**SHORT PROBLEM A:**
Show every row below that contains the string "using", treating uppercase and lowercase as different.

**DOCUMENT SECTION:**
IVD Topic: Duplicate Sequence Identifiers

The IVD (Ideographic Variation Database) is all about ideograph variants. Up until earlier this year, its scope was limited to CJK Unified Ideographs, per UTS #37 (Unicode Ideographic Variation Database). Its scope now includes characters with the Ideographic property that are not canonically nor compatibly decomposable, which still excludes CJK Compatibility Ideographs.

In an ideal world, a particular glyph—whether it’s considered the standard (aka encoded) form or an unencoded variant of the standard form—would be associated with a single registered IVS (Ideographic Variation Sequence) within an IVD collection. However, we do not live in a perfect world, and several real-world conditions can lead to duplicate sequence identifiers within an IVD collection.

Duplicate sequence identifiers are explicitly listed in the IVD_Stats.txt file that is included in each version of the IVD.

What conditions lead to duplicate sequence identifiers?

One obvious condition that leads to duplicate sequence identifiers is when the glyph set on which the IVD collection is based maps more than one code point to the same glyph. The Adobe-Japan1 IVD collection includes two such cases, which are shown below:

Sequence Identifier Registered IVS Base Character
𩿎󠄀 CID+19071 𩿎󠄀 <29FCE E0100> 𩿎 U+29FCE
𩿗󠄀 CID+19071 𩿗󠄀 <29FD7 E0100> 𩿗 U+29FD7
櫸󠄀 CID+20152 櫸󠄀 <6AF8 E0100> 櫸 U+6AF8
𣟱󠄀 CID+20152 𣟱󠄀 <237F1 E0100> 𣟱 U+237F1

Another condition is when a particular glyph is considered—in error or otherwise—a variant of more than one ideograph. The Adobe-Japan1 IVD collection includes one such case, which is shown below:

Sequence Identifier Registered IVS Base Character
逹󠄁 CID+13912 逹󠄁 <9039 E0101> 逹 U+9039
達󠄁 CID+13912 達󠄁 <9054 E0101> 達 U+9054

A third condition that can lead to duplicate sequence identifiers is when a glyph is originally treated as a variant, but a subsequent version of Unicode adds a new ideograph that can map to the previously-unencoded glyph. It’s also possible that an earlier version of Unicode is found to include an ideograph that can map to the previously-unencoded glyph. Of course, there is no steadfast requirement that such cases require that a new IVS be registered, using the new ideograph as the base character. That decision is up to the IVD collection registrant. (We will cover this topic in the next section of this article.)

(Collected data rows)

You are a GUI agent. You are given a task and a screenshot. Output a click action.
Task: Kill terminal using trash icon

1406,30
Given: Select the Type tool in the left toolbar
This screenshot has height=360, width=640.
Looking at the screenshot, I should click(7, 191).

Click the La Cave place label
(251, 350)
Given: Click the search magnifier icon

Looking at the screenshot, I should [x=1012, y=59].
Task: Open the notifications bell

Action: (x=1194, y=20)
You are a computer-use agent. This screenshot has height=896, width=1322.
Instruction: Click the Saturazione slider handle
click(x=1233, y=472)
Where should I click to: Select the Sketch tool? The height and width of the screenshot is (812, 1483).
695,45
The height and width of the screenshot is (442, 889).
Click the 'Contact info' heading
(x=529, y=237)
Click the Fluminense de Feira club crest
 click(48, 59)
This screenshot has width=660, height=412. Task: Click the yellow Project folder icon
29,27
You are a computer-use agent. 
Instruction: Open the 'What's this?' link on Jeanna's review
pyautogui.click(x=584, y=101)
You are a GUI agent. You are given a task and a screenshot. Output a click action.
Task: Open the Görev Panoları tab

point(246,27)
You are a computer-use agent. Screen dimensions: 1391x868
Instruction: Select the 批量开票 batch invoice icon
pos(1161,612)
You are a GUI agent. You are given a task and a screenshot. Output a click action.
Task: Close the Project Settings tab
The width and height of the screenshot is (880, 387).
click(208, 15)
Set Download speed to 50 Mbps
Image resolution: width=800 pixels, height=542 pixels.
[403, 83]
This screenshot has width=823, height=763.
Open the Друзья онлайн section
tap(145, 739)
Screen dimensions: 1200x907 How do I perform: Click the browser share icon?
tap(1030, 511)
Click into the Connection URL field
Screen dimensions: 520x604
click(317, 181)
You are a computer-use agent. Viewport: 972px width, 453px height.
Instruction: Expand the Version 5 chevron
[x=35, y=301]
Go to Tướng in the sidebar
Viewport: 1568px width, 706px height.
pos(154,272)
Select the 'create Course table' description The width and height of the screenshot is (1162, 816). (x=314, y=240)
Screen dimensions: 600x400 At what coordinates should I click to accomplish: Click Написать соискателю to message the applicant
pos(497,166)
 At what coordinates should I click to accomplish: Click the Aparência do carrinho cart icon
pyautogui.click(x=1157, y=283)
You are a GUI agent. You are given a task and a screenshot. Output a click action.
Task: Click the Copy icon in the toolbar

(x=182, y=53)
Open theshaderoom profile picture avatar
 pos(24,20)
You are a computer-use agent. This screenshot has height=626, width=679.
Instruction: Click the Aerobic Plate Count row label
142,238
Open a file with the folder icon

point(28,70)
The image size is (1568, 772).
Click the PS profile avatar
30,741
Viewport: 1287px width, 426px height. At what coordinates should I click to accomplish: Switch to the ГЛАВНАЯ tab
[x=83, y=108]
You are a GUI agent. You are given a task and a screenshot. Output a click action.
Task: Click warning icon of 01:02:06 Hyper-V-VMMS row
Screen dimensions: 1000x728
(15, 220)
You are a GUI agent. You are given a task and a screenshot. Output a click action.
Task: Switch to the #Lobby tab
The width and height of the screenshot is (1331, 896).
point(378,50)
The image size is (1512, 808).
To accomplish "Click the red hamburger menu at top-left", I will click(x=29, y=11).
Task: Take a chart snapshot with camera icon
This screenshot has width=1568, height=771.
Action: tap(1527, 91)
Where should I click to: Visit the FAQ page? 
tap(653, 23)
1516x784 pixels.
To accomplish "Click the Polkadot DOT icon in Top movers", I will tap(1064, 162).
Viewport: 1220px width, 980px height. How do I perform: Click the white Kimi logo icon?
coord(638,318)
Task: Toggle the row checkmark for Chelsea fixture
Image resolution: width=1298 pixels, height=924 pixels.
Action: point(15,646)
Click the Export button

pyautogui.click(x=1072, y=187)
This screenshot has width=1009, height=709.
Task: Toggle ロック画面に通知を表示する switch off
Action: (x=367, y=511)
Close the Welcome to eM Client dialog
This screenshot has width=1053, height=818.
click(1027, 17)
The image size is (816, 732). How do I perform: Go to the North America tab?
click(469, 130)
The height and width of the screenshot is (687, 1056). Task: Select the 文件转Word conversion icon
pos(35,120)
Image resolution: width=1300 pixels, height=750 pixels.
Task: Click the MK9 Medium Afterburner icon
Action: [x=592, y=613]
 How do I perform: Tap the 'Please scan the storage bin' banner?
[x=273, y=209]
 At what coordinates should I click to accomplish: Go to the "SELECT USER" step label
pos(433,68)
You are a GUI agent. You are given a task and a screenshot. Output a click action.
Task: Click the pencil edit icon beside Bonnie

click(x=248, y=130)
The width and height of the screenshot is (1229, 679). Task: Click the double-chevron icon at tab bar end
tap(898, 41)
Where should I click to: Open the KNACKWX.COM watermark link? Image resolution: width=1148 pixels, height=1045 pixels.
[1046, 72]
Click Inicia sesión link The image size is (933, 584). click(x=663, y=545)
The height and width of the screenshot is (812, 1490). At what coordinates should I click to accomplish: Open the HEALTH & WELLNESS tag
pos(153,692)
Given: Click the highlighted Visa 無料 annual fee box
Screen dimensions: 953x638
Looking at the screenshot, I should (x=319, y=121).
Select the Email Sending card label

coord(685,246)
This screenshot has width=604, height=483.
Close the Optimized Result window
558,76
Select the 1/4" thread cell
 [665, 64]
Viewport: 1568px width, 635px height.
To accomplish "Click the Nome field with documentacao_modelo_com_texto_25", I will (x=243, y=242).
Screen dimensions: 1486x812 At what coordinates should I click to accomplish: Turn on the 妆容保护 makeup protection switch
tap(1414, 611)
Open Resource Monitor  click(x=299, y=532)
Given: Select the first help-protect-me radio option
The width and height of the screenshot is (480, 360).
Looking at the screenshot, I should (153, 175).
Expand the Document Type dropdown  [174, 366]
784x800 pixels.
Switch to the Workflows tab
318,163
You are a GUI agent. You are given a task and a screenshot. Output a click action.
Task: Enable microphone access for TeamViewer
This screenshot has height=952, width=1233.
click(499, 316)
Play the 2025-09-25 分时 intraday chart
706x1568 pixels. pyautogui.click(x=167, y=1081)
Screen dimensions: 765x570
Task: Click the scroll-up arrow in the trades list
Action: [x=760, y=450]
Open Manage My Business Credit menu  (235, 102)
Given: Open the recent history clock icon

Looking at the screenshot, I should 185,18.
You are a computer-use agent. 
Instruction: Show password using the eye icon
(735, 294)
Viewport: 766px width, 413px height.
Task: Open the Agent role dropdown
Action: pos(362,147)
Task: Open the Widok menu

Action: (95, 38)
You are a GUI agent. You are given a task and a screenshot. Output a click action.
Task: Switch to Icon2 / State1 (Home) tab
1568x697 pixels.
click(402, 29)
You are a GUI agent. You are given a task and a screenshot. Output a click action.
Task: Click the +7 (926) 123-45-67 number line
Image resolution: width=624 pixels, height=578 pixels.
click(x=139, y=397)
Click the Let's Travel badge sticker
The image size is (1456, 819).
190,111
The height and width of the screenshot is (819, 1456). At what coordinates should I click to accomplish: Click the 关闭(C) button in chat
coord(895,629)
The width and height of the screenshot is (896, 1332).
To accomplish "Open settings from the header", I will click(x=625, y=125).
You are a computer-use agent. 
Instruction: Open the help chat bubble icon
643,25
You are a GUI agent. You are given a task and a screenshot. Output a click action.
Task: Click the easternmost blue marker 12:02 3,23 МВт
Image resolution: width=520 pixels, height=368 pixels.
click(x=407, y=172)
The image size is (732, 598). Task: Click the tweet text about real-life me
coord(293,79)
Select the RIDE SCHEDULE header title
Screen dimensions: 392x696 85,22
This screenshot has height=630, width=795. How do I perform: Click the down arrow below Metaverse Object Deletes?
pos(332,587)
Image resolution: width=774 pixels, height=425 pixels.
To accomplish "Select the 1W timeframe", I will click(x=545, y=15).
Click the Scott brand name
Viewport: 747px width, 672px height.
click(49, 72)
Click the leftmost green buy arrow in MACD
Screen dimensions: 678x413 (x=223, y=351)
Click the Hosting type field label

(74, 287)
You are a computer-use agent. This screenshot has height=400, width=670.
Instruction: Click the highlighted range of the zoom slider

**SHORT PROBLEM B:**
Translate this sentence from the article on duplicate sequence identifiers into Spanish: "Duplicate sequence identifiers are explicitly listed in the IVD_Stats.txt file that is included in each version of the IVD."

**REPLY A:**
Task: Kill terminal using trash icon
Instruction: Show password using the eye icon

**REPLY B:**
Los identificadores de secuencia duplicados se enumeran explícitamente en el archivo IVD_Stats.txt que se incluye en cada versión de la IVD.